Christian Pestallozza , Verfassungsexperte der FU Berlin: "Der Vertrag kann damit in Kraft treten. Sicher muss die Bundesregierung die vom Gericht benannten Konditionen erfüllen. Aber der Weg für den ESM ist frei. Das Urteil ist ein wichtiger Fingerzeig für die Entscheidung Karlsruhes in der Hauptsache. Wenn das Gericht jetzt grünes Licht für Deutschland beim ESM gibt, dann heißt das, dass es derzeit überzeugt ist, auch in der Hauptsache zu einem positivem Votum zu kommen.“

Marco Bargel , Chefvolkswirt Postbank: "Das ist eine gute Nachricht für den Euro. Wir können jetzt voranschreiten mit den Stabilisierungsmaßnahmen. Der Weg ist damit frei, dass eventuell Spanien und womöglich Italien auf Staatsanleihekäufe des ESM zurückgreifen können. Es sind allerdings Grenzen gesetzt worden für die maximale Haftungsgrenze, die Deutschland im Rahmen des ESM zu tragen bereit ist.

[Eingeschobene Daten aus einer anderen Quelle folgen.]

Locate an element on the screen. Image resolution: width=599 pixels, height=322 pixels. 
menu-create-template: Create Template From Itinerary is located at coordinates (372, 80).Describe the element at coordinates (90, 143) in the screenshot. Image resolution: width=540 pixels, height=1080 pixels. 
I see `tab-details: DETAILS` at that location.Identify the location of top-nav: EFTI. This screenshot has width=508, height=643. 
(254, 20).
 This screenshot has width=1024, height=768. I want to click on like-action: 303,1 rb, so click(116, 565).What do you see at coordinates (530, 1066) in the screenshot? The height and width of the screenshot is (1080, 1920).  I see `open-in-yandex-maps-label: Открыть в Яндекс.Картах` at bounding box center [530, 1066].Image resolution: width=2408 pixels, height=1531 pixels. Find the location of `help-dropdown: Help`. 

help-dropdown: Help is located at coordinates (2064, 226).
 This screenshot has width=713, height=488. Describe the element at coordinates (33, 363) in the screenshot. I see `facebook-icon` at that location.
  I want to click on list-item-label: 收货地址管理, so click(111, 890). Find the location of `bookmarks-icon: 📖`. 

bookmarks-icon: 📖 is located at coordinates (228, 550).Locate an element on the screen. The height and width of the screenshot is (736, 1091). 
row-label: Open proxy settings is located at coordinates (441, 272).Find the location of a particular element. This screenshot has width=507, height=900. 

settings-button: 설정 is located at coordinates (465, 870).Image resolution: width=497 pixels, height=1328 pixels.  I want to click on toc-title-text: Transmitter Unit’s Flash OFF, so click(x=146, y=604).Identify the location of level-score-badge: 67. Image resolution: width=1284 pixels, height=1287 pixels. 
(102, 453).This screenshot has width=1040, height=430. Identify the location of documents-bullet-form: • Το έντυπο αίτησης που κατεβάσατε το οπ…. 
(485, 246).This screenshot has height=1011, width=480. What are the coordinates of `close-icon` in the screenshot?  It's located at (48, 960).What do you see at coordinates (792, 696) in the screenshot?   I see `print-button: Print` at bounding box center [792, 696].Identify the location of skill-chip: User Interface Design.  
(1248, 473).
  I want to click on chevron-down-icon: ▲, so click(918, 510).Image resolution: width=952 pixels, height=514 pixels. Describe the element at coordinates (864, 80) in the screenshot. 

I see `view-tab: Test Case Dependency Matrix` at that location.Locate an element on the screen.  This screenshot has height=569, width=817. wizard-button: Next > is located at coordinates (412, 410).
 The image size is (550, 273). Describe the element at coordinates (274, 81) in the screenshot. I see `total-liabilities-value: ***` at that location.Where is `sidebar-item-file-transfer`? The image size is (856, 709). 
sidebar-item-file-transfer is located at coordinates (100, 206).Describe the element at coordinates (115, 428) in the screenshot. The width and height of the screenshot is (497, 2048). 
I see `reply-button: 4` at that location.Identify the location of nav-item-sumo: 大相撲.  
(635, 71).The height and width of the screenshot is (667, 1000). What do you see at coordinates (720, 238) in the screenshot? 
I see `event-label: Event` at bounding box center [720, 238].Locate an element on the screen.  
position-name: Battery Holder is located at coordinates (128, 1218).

Es muss jetzt noch ausformuliert werden, wie das genau ausgestaltet wird. Da sind also noch ein paar Punkte zu klären. Ich glaube nicht, dass im Hauptsacheverfahren noch Störfeuer des Verfassungsgerichts zu den Anleihekäufen der EZB kommen wird. Das wird durchgehen.“

Andreas Rees , Deutschland-Chefvolkswirt Unicredit: "Das ist ein guter Tag für die Euro-Zone. Sie erhält jetzt einen zweiten wichtiger Stützpfeiler in ihrer Architektur – mit dem ESM und Fiskalpakt auf der einen Seite sowie den EZB-Anleihenkäufen auf der anderen Seite. Diese beiden Stützen werden die Finanzmärkte beruhigen. Viele Krisenländer erhalten jetzt Zeit, um ihre Reformen voranzubringen. Damit befindet sich die Währungsunion auf einem guten Weg. Der ist zwar noch lang und steinig, aber er wird sich mittelfristig bezahlt machen.“

Jörg Krämer , Commerzbank-Chefvolkswirt: "Der ESM kann an den Start gehen. Die EZB wird im großem Stil Staatsanleihen kaufen. Wir bekommen eine Haftungsunion, die den Charakter der Währungsunion ändern wird – hin zu einer italienisch geprägten Währungsunion. Sie wird Parallelen aufweisen zum Italien der siebziger Jahre."